By John Willacy
The idea for the Taran came about while Mike Webb and myself chatted about the limitations of the boat I was using at the time. I’d designed a couple of White Water Racing boats and we spoke about incorporating some of their ideas into a faster sea kayak. A floating test-bed boat was made, but eventually it became too heavy to paddle effectively. So we needed a floating proof-of-concept boat to test. I shaped a rough plug and then a mould was made, and eventually out came the first prototype Tarran – the yellow/green ‘Citron’. Something like a year had gone by by now I think…
Notes: The original prototype was known as the ‘Tarran’, the second ‘r’ was later dropped in the name of the production boat.
There was no front hatch in the prototype Tarran. It was omitted in order to get a boat on the water in time for a chance at the Anglesey record before the season drew to a close.
Note the high swept deck on the stern, lowered in the production boats.
The Tarran first took to the water on 18th August 2009. I took it down to the Menai Straits to paddle it on moving water for the first outing. Three days later I paddled it around the island of Anglesey, a 60+nm trip. Over the winter a variety of testing followed: trips to the Skerries, strong wind testing in the Straits, a paddle across to the Lleyn, rockhopping at Rhoscolyn, wet sessions and many miles along the coastline.

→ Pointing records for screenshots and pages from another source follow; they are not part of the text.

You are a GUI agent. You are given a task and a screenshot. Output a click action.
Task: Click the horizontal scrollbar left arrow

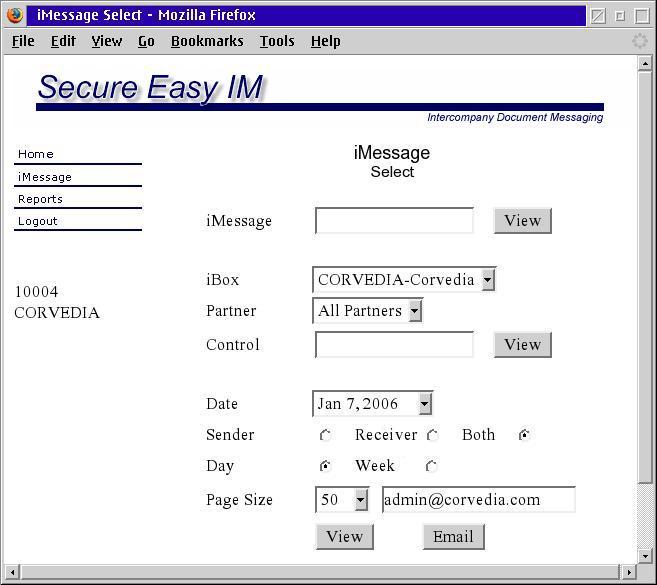pos(11,572)
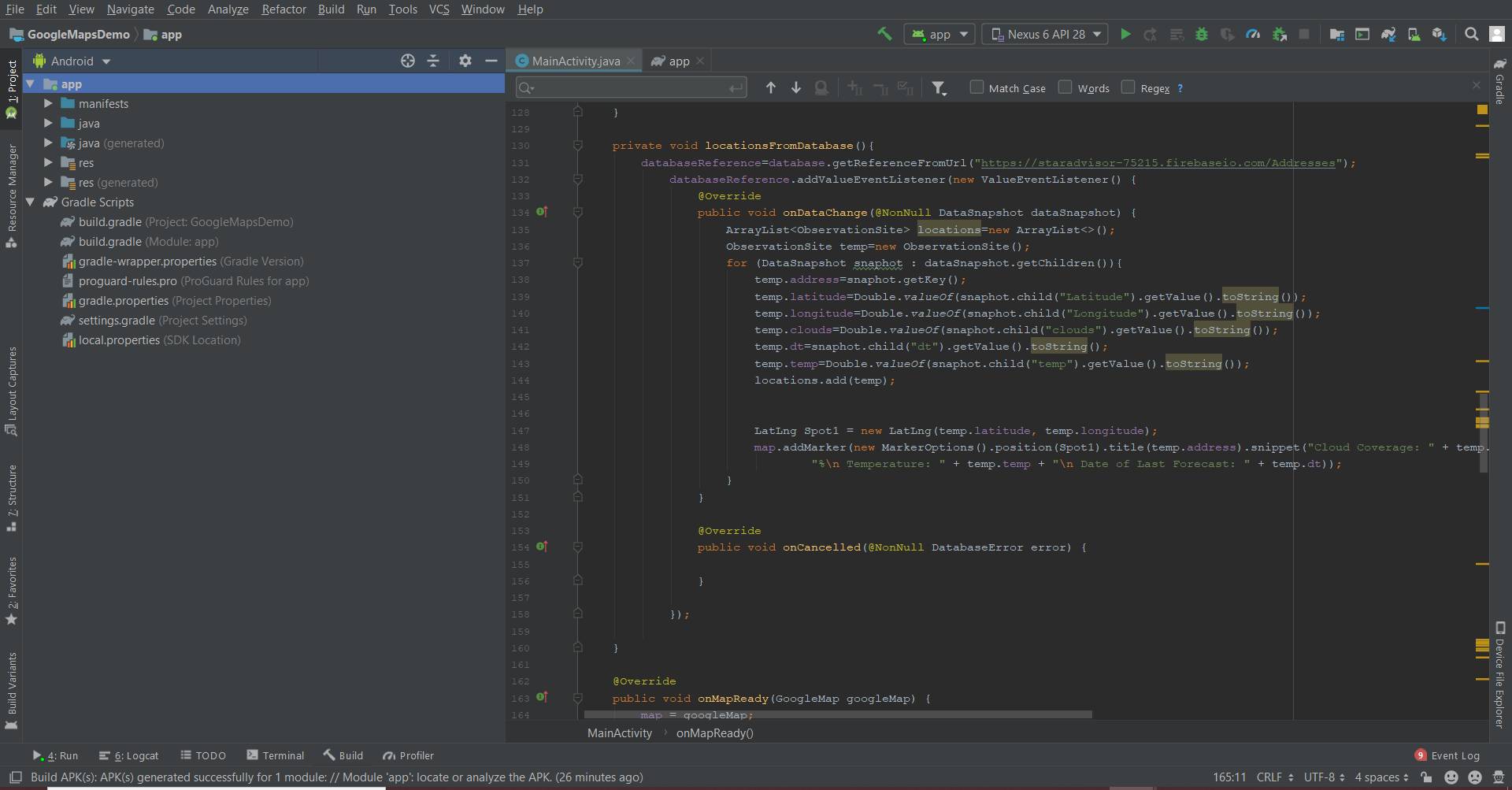The height and width of the screenshot is (790, 1512).
Task: Open the Logcat tool window
Action: (x=129, y=755)
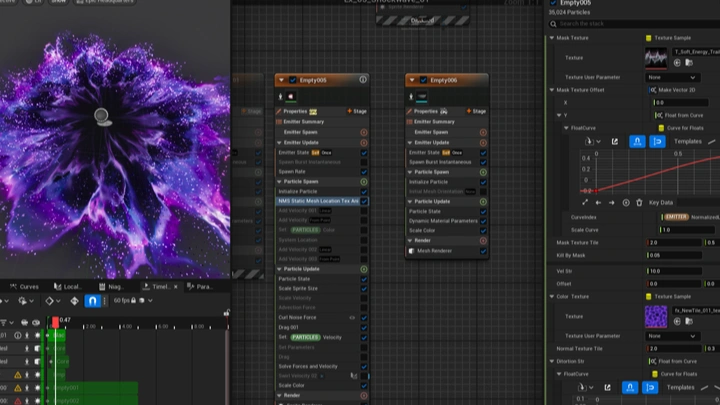Select NMS Static Mesh Location module
The image size is (720, 405).
pyautogui.click(x=317, y=201)
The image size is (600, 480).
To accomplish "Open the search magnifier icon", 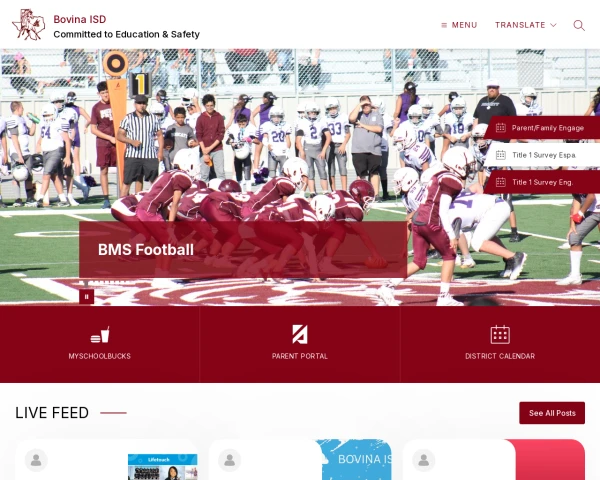I will 579,25.
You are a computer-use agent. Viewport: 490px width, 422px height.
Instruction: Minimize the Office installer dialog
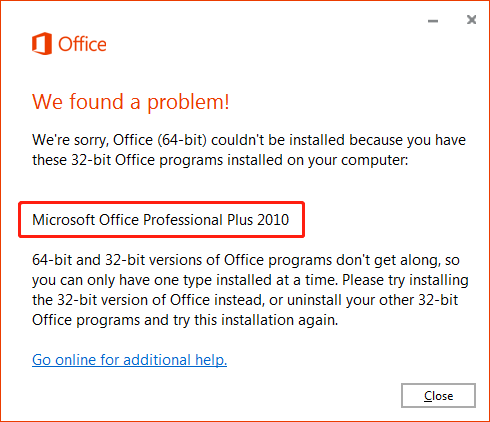[433, 21]
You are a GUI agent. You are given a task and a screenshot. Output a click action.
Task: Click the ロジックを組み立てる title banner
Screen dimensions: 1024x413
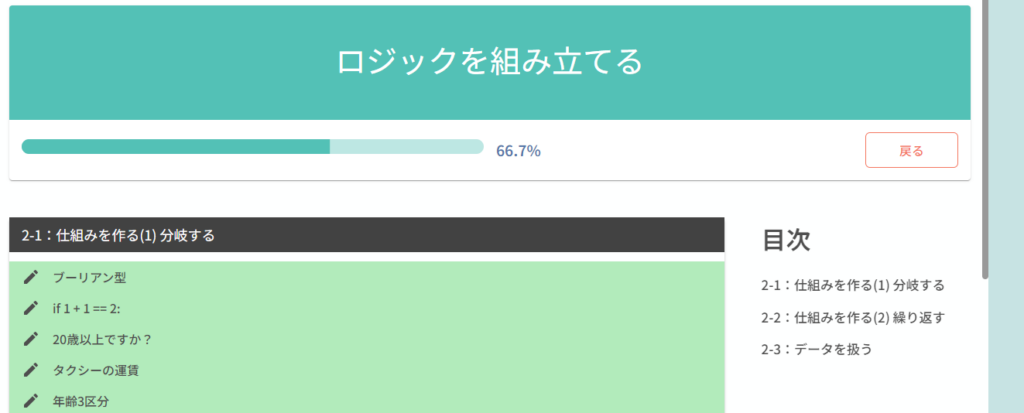[489, 62]
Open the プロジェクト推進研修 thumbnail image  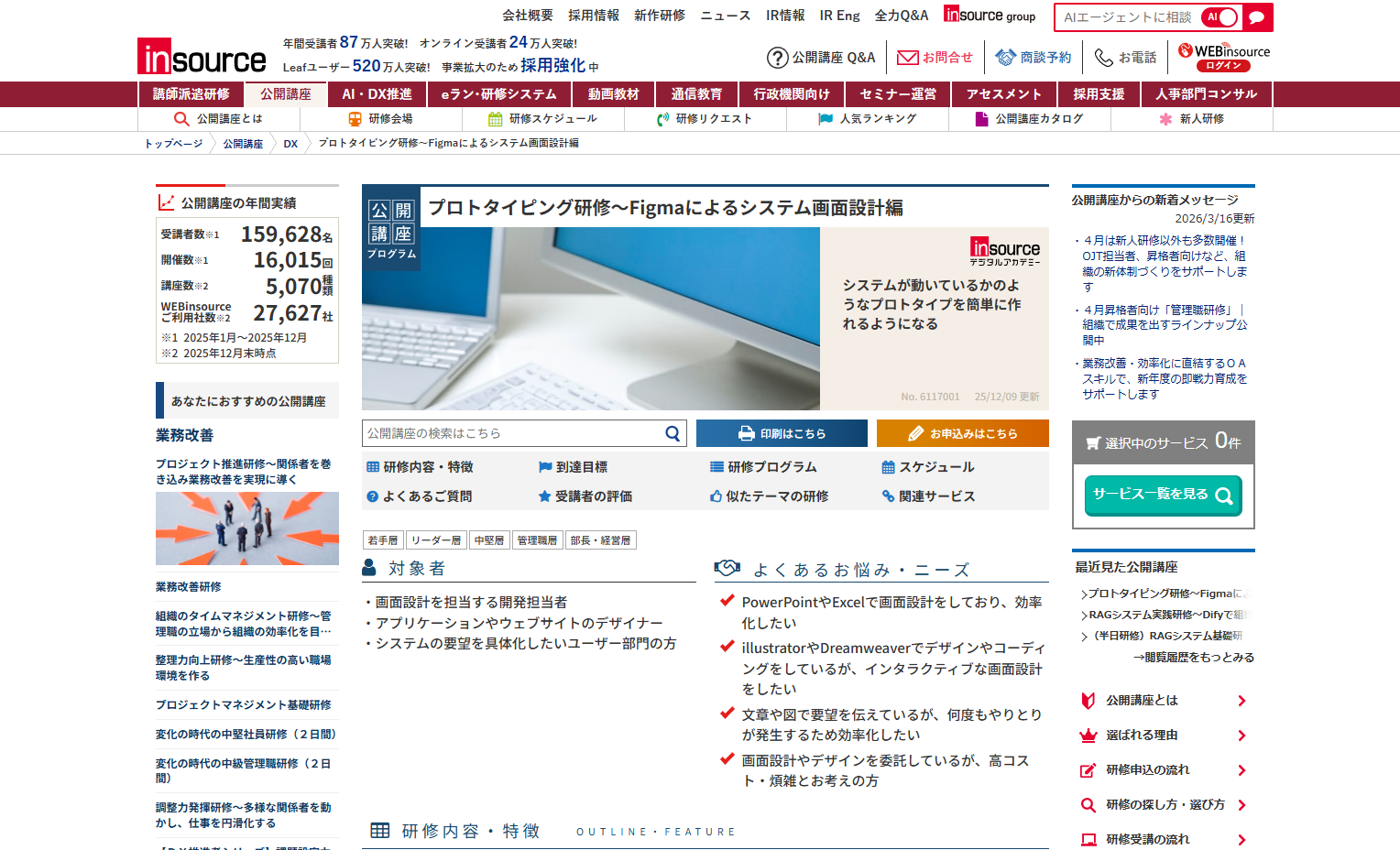[247, 529]
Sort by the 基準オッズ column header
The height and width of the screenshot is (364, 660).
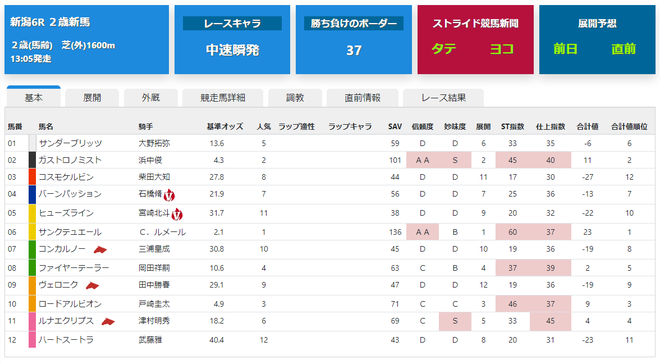pos(225,127)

Work continued in the factory too; I was shaping the new plug, putting the points learnt from testing into the updated boat. In March 2010 the next prototype was launched. In April I paddled it over to the Isle of Man, a 40+nm crossing. We were happy with things, I made a few minor changes to the plug and in the summer of 2010 the production mould was completed.
Once the Taran was in production I started work on the Taran 16 (on the water in 2011 – provisionally named the Manta), but that’s another story. Rockpool more recently introduced a low volume version of the 16, the Tarantella.
The Taran has had a few minor changes over the years: the deck-fittings layout has been altered, a rear day hatch added, and seats adjusted – but overall the hull remains as per the first production boat that was paddled in 2010.